### YOUR ASSIGNMENT:
Each line of the data below between the one containing "Given: Open the drive options three-dot menu" and the one containing "Click the download icon on Export", both included, is to be repeated exactly. Please omit pictures.

### SOURCE MATERIAL:
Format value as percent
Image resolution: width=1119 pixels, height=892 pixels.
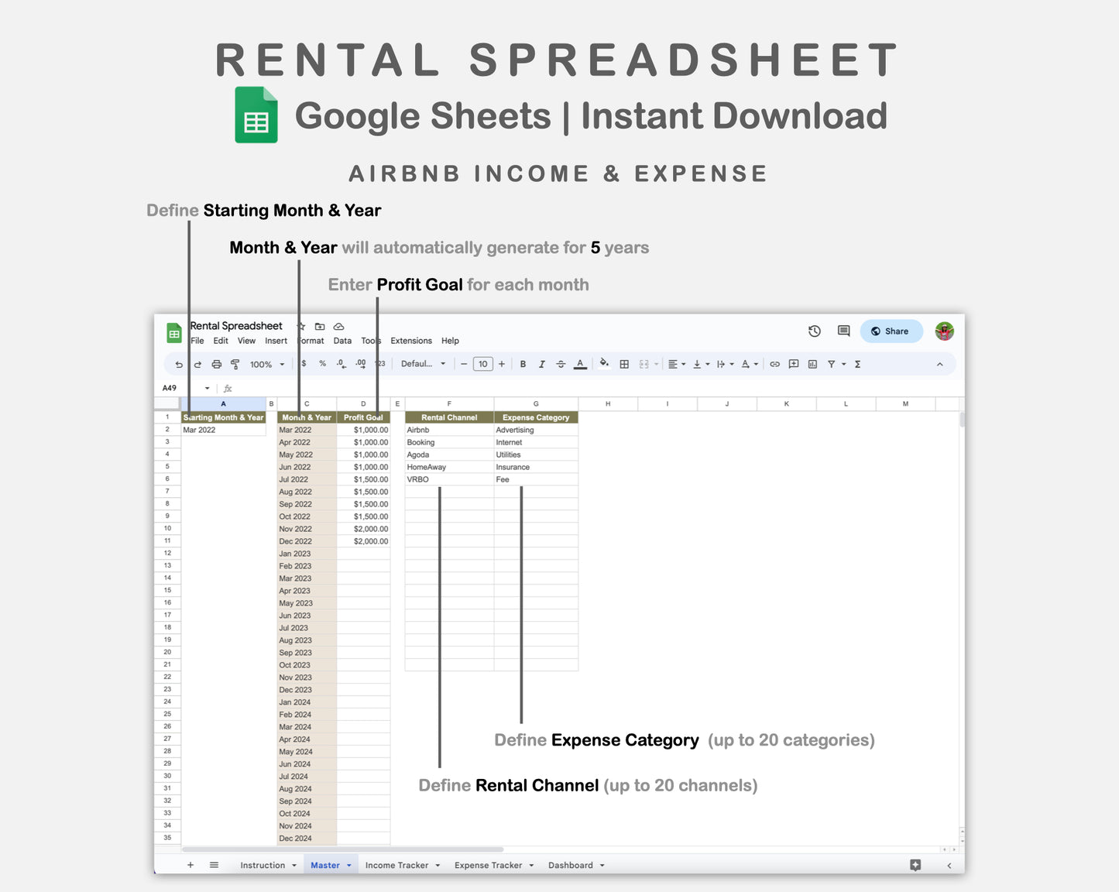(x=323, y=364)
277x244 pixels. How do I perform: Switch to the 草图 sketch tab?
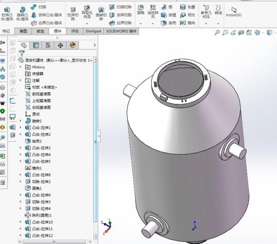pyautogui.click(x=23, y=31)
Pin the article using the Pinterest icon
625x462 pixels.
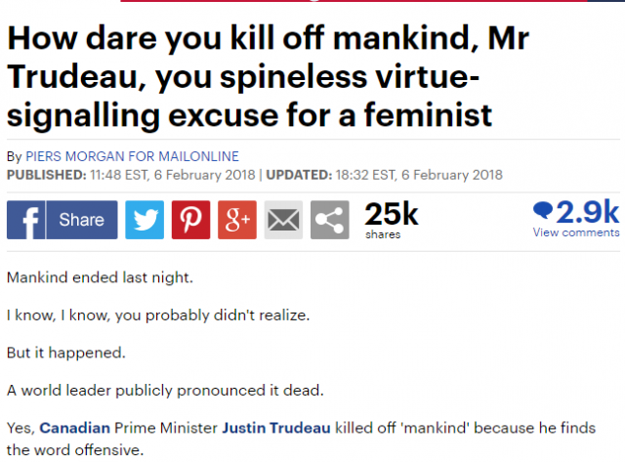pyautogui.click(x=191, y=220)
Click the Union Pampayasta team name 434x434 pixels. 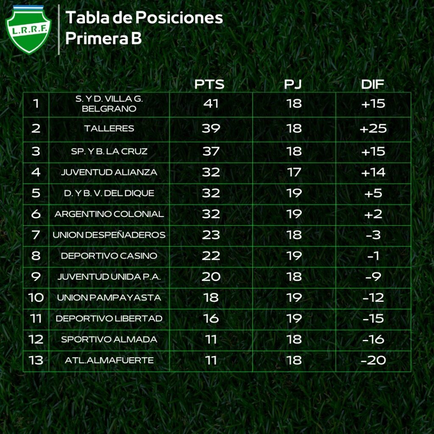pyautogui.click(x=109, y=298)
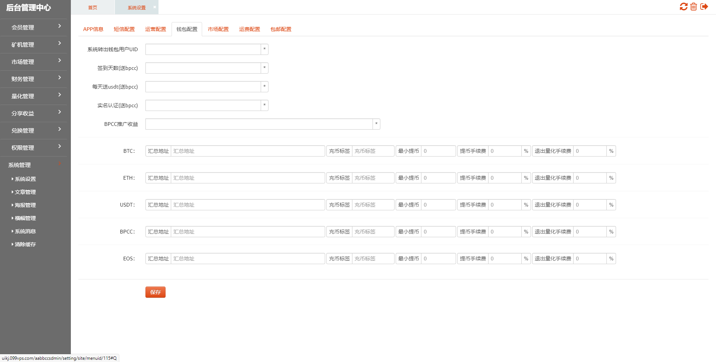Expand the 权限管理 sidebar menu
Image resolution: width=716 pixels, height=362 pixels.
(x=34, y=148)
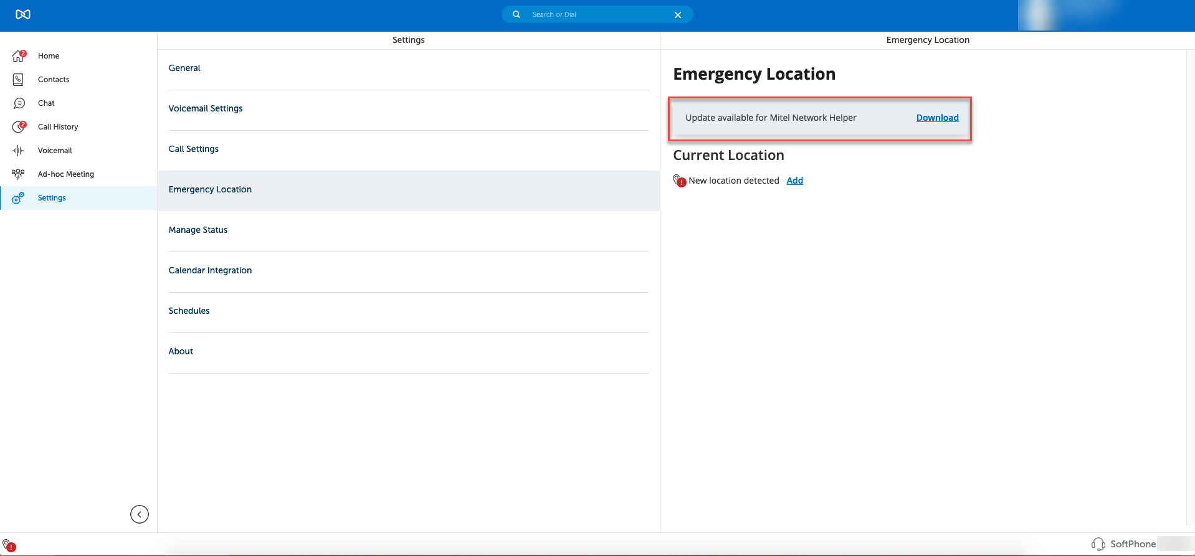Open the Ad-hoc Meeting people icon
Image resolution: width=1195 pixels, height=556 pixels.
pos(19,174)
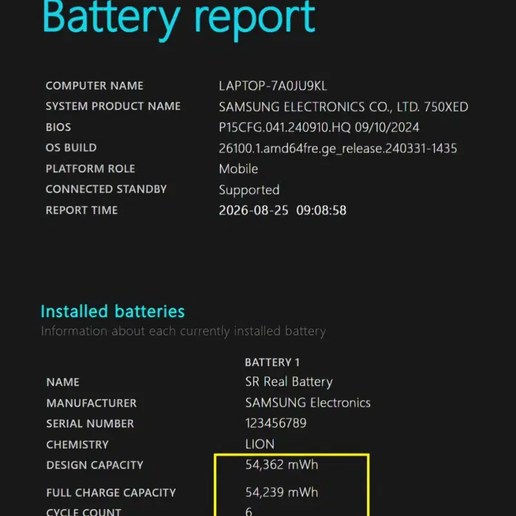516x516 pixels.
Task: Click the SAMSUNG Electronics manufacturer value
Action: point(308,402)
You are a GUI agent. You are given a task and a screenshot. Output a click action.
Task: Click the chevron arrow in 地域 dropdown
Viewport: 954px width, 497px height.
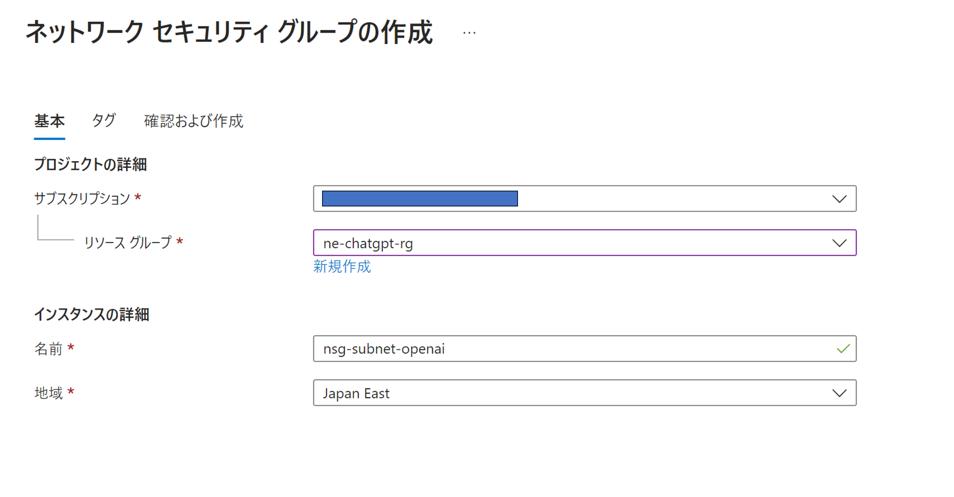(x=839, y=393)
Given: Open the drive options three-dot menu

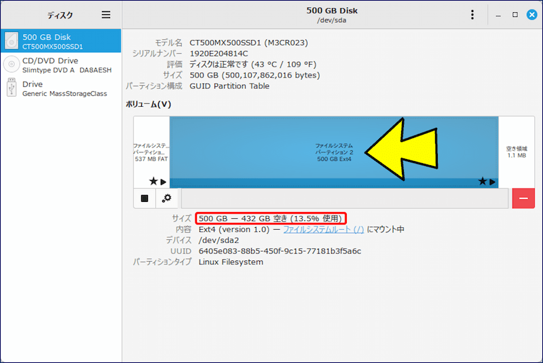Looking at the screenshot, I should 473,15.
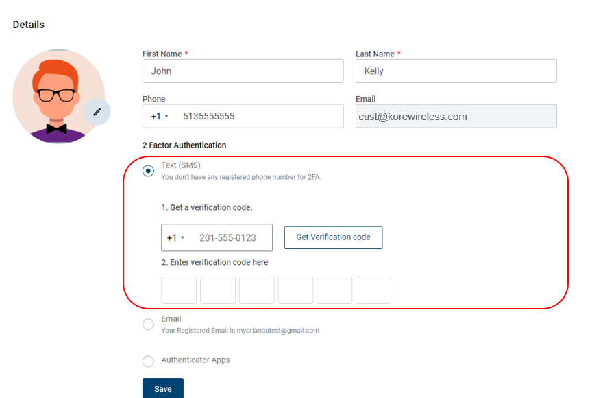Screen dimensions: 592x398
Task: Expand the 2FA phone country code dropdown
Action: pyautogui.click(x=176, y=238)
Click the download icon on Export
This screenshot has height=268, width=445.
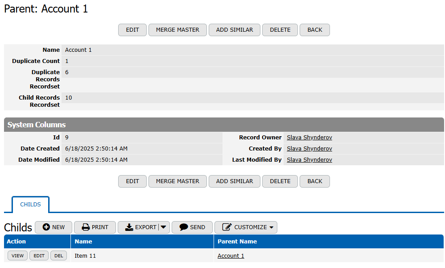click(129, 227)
---
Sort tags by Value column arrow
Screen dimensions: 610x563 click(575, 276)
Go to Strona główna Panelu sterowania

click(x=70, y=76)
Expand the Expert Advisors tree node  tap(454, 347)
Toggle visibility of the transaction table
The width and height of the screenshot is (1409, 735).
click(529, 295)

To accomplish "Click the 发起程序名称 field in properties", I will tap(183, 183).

### EXERCISE RESULT:
Given: Open the drive options three-dot menu

Looking at the screenshot, I should 473,15.
Screen dimensions: 592x398
Task: Expand the 2FA phone country code dropdown
Action: pyautogui.click(x=176, y=238)
Click the download icon on Export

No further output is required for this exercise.